Dataset items
┌────────

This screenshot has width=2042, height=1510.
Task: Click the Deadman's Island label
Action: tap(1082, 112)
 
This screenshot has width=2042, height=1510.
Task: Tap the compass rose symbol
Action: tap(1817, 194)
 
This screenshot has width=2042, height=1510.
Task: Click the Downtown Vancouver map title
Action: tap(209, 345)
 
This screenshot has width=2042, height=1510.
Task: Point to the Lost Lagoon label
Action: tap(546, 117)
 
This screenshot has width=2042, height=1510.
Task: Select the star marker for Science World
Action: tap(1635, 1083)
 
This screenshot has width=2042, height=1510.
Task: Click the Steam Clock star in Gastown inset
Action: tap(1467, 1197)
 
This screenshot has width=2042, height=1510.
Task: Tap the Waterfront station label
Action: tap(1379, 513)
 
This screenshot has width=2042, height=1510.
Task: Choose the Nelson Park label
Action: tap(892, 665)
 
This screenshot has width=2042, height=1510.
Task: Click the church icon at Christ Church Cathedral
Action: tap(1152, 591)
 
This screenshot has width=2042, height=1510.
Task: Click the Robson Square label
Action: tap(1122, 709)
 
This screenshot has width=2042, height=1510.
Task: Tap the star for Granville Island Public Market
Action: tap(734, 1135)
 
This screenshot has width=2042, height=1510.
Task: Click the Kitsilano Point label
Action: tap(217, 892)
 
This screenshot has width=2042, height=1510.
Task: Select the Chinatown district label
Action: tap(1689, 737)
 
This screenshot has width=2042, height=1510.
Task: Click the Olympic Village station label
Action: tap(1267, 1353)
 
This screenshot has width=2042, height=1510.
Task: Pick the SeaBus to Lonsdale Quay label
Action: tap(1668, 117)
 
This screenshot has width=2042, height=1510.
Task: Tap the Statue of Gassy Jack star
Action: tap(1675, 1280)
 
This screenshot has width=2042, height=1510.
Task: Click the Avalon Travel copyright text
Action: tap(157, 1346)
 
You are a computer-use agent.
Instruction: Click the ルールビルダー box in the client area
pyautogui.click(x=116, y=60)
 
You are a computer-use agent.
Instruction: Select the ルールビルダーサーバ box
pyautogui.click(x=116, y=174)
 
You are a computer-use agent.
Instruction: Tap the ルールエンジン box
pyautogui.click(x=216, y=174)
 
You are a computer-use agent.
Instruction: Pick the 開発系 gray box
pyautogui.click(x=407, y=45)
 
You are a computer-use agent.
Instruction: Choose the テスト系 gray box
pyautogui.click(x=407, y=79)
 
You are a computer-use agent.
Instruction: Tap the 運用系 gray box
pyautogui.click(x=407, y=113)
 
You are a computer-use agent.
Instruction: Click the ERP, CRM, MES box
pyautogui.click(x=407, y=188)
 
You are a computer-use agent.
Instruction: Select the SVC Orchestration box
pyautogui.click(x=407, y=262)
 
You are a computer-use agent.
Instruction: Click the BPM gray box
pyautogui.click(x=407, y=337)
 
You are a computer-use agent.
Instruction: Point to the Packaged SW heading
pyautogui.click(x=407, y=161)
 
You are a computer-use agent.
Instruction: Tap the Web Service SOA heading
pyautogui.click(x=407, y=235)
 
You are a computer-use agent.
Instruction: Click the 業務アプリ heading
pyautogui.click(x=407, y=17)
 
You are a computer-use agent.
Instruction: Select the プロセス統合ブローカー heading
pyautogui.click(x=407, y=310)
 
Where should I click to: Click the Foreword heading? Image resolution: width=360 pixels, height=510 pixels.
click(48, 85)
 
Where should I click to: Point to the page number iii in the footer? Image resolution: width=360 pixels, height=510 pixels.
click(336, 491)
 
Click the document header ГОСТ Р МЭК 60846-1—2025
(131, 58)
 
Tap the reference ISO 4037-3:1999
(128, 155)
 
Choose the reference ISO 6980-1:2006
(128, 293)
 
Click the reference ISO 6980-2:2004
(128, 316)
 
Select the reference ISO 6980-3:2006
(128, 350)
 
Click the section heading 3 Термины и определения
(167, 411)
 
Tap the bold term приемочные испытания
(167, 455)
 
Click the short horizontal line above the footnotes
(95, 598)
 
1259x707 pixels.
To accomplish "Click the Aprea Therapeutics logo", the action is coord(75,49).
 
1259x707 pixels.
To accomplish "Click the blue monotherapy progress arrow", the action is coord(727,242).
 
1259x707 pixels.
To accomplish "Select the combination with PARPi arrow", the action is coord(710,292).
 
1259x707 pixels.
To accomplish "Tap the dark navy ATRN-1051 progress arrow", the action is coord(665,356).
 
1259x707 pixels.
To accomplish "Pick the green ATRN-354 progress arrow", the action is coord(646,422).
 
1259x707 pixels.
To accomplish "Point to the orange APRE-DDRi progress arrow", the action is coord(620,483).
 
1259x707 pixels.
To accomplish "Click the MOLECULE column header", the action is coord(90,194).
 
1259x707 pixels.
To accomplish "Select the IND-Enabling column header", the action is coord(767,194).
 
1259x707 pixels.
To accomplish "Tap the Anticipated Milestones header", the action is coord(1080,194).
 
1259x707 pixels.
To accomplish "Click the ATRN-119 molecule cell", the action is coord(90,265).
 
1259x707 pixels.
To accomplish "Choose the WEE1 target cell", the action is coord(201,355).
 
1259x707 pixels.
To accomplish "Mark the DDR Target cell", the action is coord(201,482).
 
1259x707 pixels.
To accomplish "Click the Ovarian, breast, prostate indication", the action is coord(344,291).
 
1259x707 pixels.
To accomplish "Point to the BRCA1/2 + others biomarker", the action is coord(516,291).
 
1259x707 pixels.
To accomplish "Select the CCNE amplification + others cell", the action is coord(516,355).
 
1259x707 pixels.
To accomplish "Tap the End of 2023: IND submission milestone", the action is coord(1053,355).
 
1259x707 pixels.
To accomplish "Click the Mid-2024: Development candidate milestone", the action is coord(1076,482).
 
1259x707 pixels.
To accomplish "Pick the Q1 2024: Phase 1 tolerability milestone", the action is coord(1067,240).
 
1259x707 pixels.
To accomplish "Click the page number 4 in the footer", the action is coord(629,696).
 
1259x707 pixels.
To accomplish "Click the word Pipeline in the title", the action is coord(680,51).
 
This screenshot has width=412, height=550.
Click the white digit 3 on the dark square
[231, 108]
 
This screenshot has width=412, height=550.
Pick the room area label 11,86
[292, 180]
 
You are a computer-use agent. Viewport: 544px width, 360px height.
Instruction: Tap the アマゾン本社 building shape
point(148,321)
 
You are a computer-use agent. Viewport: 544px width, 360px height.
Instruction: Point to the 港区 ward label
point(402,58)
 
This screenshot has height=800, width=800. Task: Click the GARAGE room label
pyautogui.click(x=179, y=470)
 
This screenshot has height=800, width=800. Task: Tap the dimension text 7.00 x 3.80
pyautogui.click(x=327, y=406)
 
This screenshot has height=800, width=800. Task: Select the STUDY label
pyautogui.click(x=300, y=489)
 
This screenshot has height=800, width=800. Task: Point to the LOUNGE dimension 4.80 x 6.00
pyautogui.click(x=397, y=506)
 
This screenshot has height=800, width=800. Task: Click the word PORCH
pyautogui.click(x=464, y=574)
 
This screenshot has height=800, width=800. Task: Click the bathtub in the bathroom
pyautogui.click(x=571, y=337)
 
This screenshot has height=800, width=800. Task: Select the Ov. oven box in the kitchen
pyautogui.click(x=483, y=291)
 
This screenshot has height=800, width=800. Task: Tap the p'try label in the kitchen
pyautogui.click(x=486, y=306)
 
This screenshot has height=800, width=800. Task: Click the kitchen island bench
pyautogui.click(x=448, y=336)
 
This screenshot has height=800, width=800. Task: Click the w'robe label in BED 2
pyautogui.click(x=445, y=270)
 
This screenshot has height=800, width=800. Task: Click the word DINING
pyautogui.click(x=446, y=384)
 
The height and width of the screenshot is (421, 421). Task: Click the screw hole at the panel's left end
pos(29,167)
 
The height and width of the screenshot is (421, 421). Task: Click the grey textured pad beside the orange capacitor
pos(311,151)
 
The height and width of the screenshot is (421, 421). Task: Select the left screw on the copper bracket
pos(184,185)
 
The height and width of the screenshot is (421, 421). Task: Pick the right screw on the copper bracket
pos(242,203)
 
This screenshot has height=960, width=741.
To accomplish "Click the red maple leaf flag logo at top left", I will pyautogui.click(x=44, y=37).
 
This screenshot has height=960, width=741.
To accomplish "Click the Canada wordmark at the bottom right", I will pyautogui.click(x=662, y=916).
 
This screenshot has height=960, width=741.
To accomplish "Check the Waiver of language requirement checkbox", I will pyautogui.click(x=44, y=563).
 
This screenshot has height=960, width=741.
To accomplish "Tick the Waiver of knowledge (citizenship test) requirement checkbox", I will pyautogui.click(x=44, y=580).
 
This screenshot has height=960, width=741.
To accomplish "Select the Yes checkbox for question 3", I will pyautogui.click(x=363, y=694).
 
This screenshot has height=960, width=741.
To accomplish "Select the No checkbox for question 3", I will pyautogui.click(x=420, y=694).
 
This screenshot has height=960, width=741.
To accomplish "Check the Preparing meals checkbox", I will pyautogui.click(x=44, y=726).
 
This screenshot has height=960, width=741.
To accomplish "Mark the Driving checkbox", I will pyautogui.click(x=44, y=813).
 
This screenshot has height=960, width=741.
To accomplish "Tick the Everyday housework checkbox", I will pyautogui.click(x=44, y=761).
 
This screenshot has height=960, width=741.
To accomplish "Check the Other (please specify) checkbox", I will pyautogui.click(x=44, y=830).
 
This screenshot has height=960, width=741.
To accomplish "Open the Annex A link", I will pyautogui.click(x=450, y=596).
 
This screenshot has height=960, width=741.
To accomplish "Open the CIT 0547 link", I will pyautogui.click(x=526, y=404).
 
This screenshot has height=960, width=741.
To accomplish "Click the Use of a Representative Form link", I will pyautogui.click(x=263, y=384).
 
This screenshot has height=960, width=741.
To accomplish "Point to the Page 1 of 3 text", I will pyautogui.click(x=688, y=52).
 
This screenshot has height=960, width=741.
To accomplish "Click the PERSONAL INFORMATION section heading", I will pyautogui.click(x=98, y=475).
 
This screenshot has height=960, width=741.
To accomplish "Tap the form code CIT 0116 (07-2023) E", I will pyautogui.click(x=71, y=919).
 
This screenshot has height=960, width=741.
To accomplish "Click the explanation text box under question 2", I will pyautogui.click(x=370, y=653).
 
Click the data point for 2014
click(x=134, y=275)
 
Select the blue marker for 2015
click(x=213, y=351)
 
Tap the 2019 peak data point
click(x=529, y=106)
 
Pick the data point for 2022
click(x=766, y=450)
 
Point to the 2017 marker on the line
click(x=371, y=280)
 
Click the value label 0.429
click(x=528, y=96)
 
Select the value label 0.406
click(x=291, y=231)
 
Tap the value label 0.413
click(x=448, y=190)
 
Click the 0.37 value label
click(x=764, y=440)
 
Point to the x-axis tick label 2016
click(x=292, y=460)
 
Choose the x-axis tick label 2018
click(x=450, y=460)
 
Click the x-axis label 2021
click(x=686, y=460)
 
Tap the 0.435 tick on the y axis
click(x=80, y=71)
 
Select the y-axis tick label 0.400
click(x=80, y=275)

└────────

YOUR TASK: Copy out the lines of the material from the line containing "Tap the 0.435 tick on the y axis" through the end of the material, both ends included, and reproduce them without any change.

RESPONSE:
Tap the 0.435 tick on the y axis
click(x=80, y=71)
 
Select the y-axis tick label 0.400
click(x=80, y=275)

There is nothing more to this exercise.